-- Information given --
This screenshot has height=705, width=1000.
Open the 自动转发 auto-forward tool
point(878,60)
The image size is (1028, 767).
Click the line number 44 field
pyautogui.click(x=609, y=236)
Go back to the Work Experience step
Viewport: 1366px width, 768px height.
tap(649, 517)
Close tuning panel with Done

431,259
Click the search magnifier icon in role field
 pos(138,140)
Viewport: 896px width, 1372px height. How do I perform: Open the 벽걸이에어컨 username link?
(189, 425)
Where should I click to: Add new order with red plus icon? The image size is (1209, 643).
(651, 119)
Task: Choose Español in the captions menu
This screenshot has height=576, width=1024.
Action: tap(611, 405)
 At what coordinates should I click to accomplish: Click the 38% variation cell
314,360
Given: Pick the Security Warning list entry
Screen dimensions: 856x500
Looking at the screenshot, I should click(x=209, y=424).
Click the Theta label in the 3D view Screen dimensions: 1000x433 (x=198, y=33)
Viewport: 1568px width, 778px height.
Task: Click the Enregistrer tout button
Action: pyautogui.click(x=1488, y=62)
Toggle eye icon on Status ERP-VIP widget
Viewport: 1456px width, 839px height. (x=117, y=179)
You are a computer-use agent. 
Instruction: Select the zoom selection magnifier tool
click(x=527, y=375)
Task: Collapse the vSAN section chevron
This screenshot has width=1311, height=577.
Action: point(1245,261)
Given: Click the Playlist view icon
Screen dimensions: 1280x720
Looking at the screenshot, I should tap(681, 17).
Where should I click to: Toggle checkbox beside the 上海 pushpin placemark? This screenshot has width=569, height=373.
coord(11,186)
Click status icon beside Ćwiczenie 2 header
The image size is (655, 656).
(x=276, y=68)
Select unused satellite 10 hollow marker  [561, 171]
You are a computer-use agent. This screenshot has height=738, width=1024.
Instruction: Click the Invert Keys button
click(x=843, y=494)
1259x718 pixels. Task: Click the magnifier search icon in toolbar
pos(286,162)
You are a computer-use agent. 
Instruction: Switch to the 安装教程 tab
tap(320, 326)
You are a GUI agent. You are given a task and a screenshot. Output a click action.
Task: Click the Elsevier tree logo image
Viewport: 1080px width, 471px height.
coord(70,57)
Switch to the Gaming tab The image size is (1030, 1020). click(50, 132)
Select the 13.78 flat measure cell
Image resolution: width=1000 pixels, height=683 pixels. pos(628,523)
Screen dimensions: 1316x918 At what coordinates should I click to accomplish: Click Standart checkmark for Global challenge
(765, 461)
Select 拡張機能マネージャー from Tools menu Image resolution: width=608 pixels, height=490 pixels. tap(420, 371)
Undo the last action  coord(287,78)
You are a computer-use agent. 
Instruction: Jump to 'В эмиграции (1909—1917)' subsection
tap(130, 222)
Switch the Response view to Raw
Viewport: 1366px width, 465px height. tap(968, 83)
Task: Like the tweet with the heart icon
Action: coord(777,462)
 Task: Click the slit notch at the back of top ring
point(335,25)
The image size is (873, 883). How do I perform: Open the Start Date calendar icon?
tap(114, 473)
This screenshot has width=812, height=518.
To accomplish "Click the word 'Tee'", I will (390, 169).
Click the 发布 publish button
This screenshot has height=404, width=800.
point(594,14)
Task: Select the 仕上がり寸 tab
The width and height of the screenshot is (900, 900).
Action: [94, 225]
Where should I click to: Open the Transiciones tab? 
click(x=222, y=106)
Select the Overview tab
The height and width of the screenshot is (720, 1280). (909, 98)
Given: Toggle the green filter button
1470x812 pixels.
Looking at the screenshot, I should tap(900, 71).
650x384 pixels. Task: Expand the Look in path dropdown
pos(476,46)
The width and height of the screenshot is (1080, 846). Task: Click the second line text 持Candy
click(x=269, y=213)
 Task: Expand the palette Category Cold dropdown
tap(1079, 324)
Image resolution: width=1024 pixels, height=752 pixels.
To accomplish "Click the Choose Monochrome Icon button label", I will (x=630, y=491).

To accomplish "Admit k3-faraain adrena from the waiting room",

-- What the exercise asks --
Output all entries again exactly; no line may be altered.

-- Response box --
This screenshot has height=705, width=1000.
Open the 自动转发 auto-forward tool
point(878,60)
The image size is (1028, 767).
Click the line number 44 field
pyautogui.click(x=609, y=236)
Go back to the Work Experience step
Viewport: 1366px width, 768px height.
tap(649, 517)
Close tuning panel with Done

431,259
Click the search magnifier icon in role field
 pos(138,140)
Viewport: 896px width, 1372px height. How do I perform: Open the 벽걸이에어컨 username link?
(189, 425)
Where should I click to: Add new order with red plus icon? The image size is (1209, 643).
(651, 119)
Task: Choose Español in the captions menu
This screenshot has height=576, width=1024.
Action: tap(611, 405)
 At what coordinates should I click to accomplish: Click the 38% variation cell
314,360
Given: Pick the Security Warning list entry
Screen dimensions: 856x500
Looking at the screenshot, I should click(x=209, y=424).
Click the Theta label in the 3D view Screen dimensions: 1000x433 (x=198, y=33)
Viewport: 1568px width, 778px height.
Task: Click the Enregistrer tout button
Action: pyautogui.click(x=1488, y=62)
Toggle eye icon on Status ERP-VIP widget
Viewport: 1456px width, 839px height. (x=117, y=179)
You are a computer-use agent. 
Instruction: Select the zoom selection magnifier tool
click(x=527, y=375)
Task: Collapse the vSAN section chevron
This screenshot has width=1311, height=577.
Action: point(1245,261)
Given: Click the Playlist view icon
Screen dimensions: 1280x720
Looking at the screenshot, I should tap(681, 17).
Where should I click to: Toggle checkbox beside the 上海 pushpin placemark? This screenshot has width=569, height=373.
coord(11,186)
Click status icon beside Ćwiczenie 2 header
The image size is (655, 656).
(x=276, y=68)
Select unused satellite 10 hollow marker  [561, 171]
You are a computer-use agent. This screenshot has height=738, width=1024.
Instruction: Click the Invert Keys button
click(x=843, y=494)
1259x718 pixels. Task: Click the magnifier search icon in toolbar
pos(286,162)
You are a computer-use agent. 
Instruction: Switch to the 安装教程 tab
tap(320, 326)
You are a GUI agent. You are given a task and a screenshot. Output a click action.
Task: Click the Elsevier tree logo image
Viewport: 1080px width, 471px height.
coord(70,57)
Switch to the Gaming tab The image size is (1030, 1020). click(50, 132)
Select the 13.78 flat measure cell
Image resolution: width=1000 pixels, height=683 pixels. pos(628,523)
Screen dimensions: 1316x918 At what coordinates should I click to accomplish: Click Standart checkmark for Global challenge
(765, 461)
Select 拡張機能マネージャー from Tools menu Image resolution: width=608 pixels, height=490 pixels. tap(420, 371)
Undo the last action  coord(287,78)
You are a computer-use agent. 
Instruction: Jump to 'В эмиграции (1909—1917)' subsection
tap(130, 222)
Switch the Response view to Raw
Viewport: 1366px width, 465px height. tap(968, 83)
Task: Like the tweet with the heart icon
Action: coord(777,462)
 Task: Click the slit notch at the back of top ring
point(335,25)
The image size is (873, 883). How do I perform: Open the Start Date calendar icon?
tap(114, 473)
This screenshot has width=812, height=518.
To accomplish "Click the word 'Tee'", I will (390, 169).
Click the 发布 publish button
This screenshot has height=404, width=800.
point(594,14)
Task: Select the 仕上がり寸 tab
The width and height of the screenshot is (900, 900).
Action: [94, 225]
Where should I click to: Open the Transiciones tab? 
click(x=222, y=106)
Select the Overview tab
The height and width of the screenshot is (720, 1280). (909, 98)
Given: Toggle the green filter button
1470x812 pixels.
Looking at the screenshot, I should tap(900, 71).
650x384 pixels. Task: Expand the Look in path dropdown
pos(476,46)
The width and height of the screenshot is (1080, 846). Task: Click the second line text 持Candy
click(x=269, y=213)
 Task: Expand the palette Category Cold dropdown
tap(1079, 324)
Image resolution: width=1024 pixels, height=752 pixels.
To accomplish "Click the Choose Monochrome Icon button label", I will (x=630, y=491).

To accomplish "Admit k3-faraain adrena from the waiting room",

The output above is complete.